The 5 Keys to Reduced Stress Driving

Driving Practices

If done with the wrong mentality, operating a CVM on the public roadway can be a high stress job. Excessive stress can manifest as road rage and aggressive driving if not managed properly. As the face of our company, we always expect all our drivers to operate safely and with the highest level of professionalism. It is important for any driver to keep stress levels and their ego in check. Here are 5 key ways to reduce your stress levels when operating on a public roadway.

  1. Aim high in steering
  • Look ahead at least 15 seconds to where you are going. Giving yourself 15 seconds of “eye lead time” is essential for picking up advanced warning signs of changing conditions.
  • Advanced warning to changing conditions helps keep you from encountering starling surprises that might trigger a stressful fight or flight response. The advanced warning also gives you a chance to prepare for the actions of drivers around you who did not plan ahead.
  1. Get the big picture
  • Maintain at least 4 seconds of following distance between you and the vehicle in front of you and check at least one of your mirrors every 5 to 8 seconds.
  • By maintaining a following distance to at least 4 seconds you give yourself plenty of time to react to the actions of the vehicles around you. Conversely when you are following too closely you tend to hyper focus on the vehicle in front of you. This type of hype focus can be mentally taxing and very stressful.
  1. Keep your eyes moving
  • Change your focus and move your eyes frequently. Eye movement and activity stimulate the brain and prevent staring. Staring can be absent minded or focused and will often cause you to lose track of relevant objects in the area.
  1. Leave yourself an out
  • The safest position in traffic is where you have the fewest vehicles around you. It is generally when we feel our environment is uncertain and when we feel we have the least control that we at our highest levels of stress. When we operate in space we feel most certain and in control making our environment less stressful.
  1. Make sure they see you
  • Seek eye contact or other definite acknowledgment from the other drivers before executing your maneuver. You may find it hard to believe that they don’t see a tractor trailer in their line of sight, but if they are staring they might not notice you.
  • Always use your turn signals and other warning devices appropriately. You want to alert the other vehicles around you of your next intended maneuver with enough time for them to adjust. Don’t be afraid to engage your horn if necessary to make sure they see you.

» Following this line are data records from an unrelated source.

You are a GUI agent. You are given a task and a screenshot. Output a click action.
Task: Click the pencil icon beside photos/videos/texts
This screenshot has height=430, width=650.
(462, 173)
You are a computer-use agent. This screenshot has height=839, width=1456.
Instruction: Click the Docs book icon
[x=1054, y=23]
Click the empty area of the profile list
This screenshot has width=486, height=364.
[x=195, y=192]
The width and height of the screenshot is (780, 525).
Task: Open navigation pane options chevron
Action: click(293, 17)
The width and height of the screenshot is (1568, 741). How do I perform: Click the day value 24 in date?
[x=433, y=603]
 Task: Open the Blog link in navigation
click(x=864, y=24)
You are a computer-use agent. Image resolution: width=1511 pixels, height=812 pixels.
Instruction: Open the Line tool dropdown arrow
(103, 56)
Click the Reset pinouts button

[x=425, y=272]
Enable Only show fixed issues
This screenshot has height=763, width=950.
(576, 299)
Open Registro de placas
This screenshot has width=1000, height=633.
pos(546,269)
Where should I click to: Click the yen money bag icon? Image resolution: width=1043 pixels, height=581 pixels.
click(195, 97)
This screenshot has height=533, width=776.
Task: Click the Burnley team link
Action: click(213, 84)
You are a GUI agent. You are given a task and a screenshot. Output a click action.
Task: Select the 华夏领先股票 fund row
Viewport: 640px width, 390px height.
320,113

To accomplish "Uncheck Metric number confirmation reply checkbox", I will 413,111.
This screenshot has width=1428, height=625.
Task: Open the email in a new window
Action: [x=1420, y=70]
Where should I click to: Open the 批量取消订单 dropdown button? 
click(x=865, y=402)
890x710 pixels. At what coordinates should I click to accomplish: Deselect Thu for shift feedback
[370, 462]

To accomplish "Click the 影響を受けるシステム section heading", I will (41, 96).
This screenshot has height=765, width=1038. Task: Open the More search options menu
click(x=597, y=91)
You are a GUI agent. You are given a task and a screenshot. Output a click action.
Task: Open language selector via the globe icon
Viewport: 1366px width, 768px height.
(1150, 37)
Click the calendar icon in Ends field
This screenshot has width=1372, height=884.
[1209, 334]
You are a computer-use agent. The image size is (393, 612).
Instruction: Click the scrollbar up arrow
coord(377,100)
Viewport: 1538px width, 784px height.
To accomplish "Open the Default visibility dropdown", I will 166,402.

Observing the five keys while operating your vehicle will help reduce on the job stressors that can trigger irrational responses to everyday occurrences commonly referred to as “road rage”. However, even if you are doing everything in your power to avoid and manage your own stress there isn’t much you can do for the rest of the motoring public. When you identify other drivers operating aggressively or in a reckless manner there are a few things to remember:

  • Don’t provoke or be provoked. They are trying to illicit a response. Don’t give them the satisfaction.
  • Give them a wide berth. Slow down and let them pass you by.
  • Never make obscene gestures or use your horn in anger.
  • Never engage in any form of physical confrontation. They are never worth it and can sometime escalate beyond control.

According to findings from the American Transportation Research Institute (ATRI) drivers who have been convicted of aggressive behaviors like reckless/careless/inattentive/negligent driving are 64% more likely to be involved in a crash. For any commercial driver, operating safely and professionally needs to be your first priority. Driving is not a competition. Leave the ego at home. If another driver is acting aggressively, don’t take their challenge. Just back off and live to drive another day!